Les risques du discours premier existent au maximum dans les sciences dites non exactes, où justement la vérification expérimentale, telle que Claude Bernard l'a définie, est impossible. Le remplacement par la multiplication d'observations invoquées, également proposée par Claude Bernard est un pis-aller, mais il est seul possible. Encore est-il indispensable de respecter certains principes :

- l'appel à des données rétrospectives n'a le plus souvent aucune valeur, au contraire des données prospectives qui ont presque un statut d'expérimentation. L'exploitation de "dossiers", établis initialement en ignorance du devenir, ont habituellement une bonne valeur prospective.
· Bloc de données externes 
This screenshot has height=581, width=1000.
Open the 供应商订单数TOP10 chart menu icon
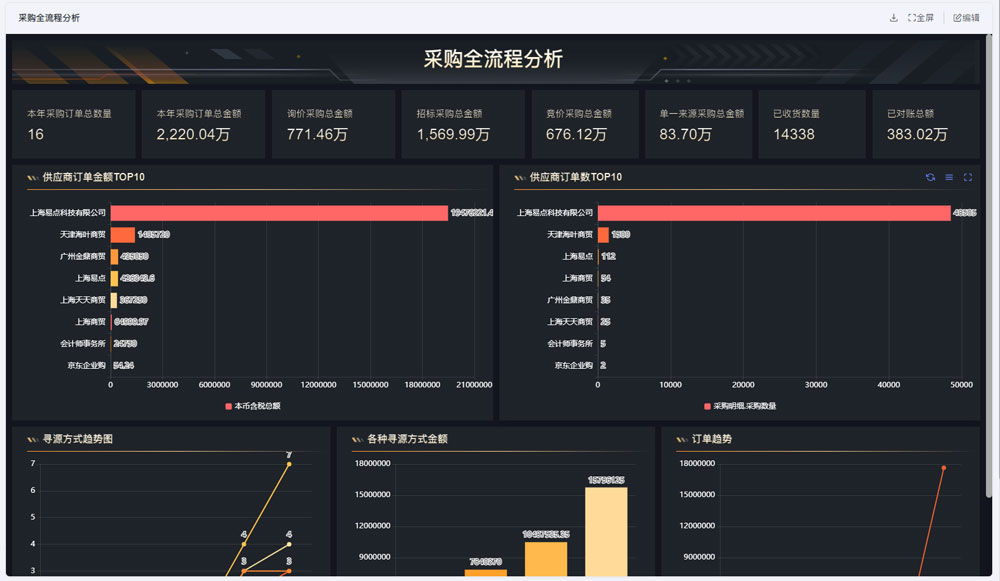pyautogui.click(x=949, y=177)
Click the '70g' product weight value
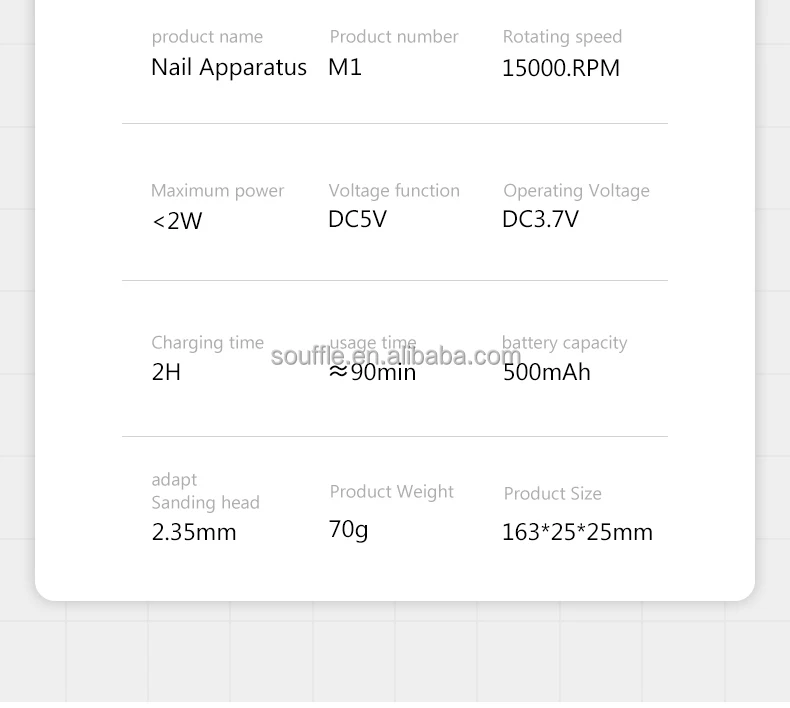790x708 pixels. click(348, 529)
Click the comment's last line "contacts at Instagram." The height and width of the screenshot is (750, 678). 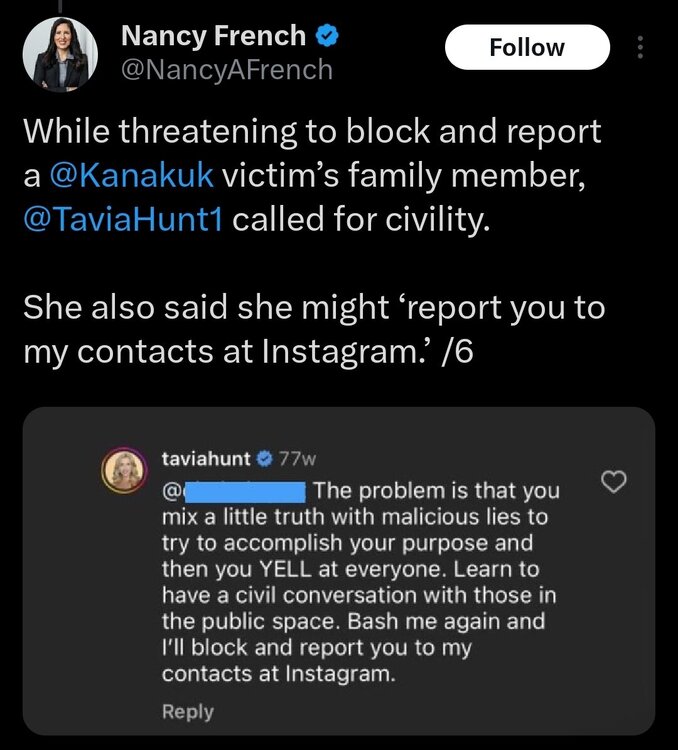278,674
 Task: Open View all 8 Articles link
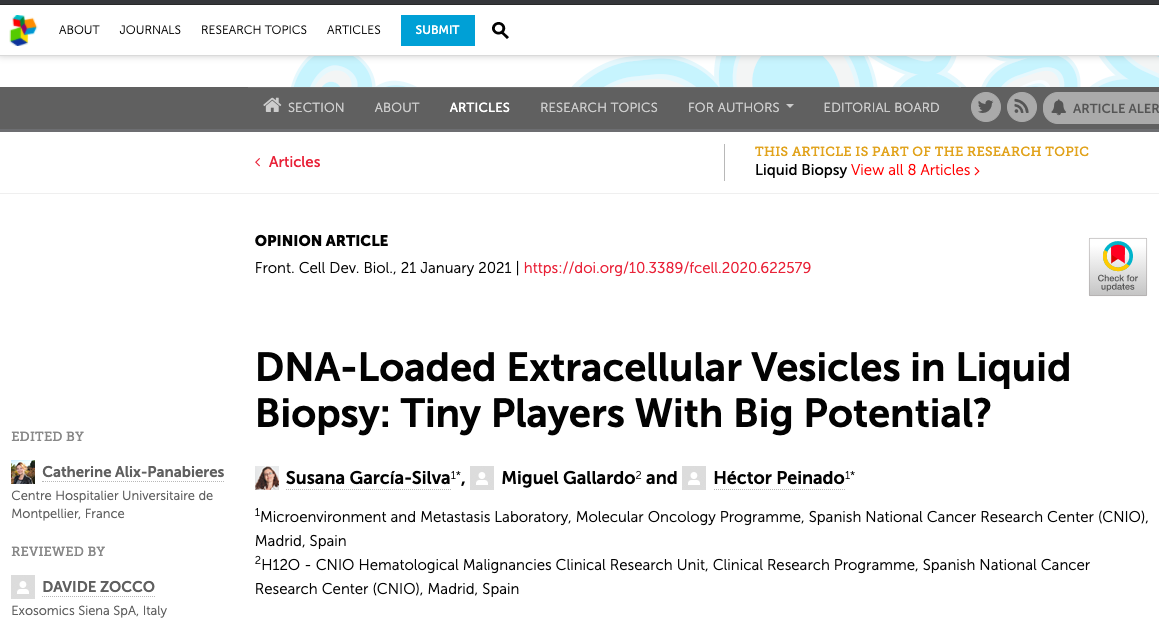[915, 170]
- l'appel à l'anecdote unique ne peut avoir qu'une valeur d'orientation, car cette anecdote est le plus souvent explicable de multiples façons. L'anecdote peut cependant être utile pour orienter la recherche d'observations comparables, répondant ainsi au critère indispensable d'être répétable.

- l'appel à la quantification, selon les méthodes statistiques  introduites par Fisher vers 1925, est hautement positif s'il n'est pas oublié que les statistiques gomment les particularités individuelles. Remarquons cependant que ces particularités individuelles sont des données extrêmement peu fiables si elles ne reposent pas sur l'application de principes établis statistiquement auparavant. Par exemple, les dimensions de personnalité établies par l'approche statistique, permettent de qualifier un individu par sa position dans une distribution gaussienne, fournissant une évaluation bien plus objective qu'une appréciation directe.

Un exemple récent illustre bien l'intérêt des statistiques. Les médias, se basant sur quelques cas particuliers, avaient lancé l'image des personnes âgées, décédées durant la canicule de l'été 2003, vivant seules chez elles, ce qui suggérait un abandon par les familles ; "l'intérêt" journalistique était évident. En fait, le relevé statistique a montré que 63 % des personnes décédées étaient en institution, 16 % seulement étaient seules chez elles, dont beaucoup étaient régulièrement visitées.

 

Pour terminer ce chapitre soulignons que le discours est fait par et pour le dialogue, c'est à dire la communication avec l'autre. L'enfant ne peut acquérir son vocabulaire que dans le dialogue. Descartes n'a pu dire "Cogito, ergo sum", qu'après avoir appris ces mots, de son père ou de ses professeurs.

Le sens même du langage est dans le dialogue : "Le langage, moyen de tenter de rendre l'autre semblable à soi (P. Valéry)". René Thom a repris la même idée en disant que le langage permet la "mise en résonance" de deux individus.

Le dialogue contradictoire est sûrement l'une des approches les plus fiables pour éviter les biais de discours premiers.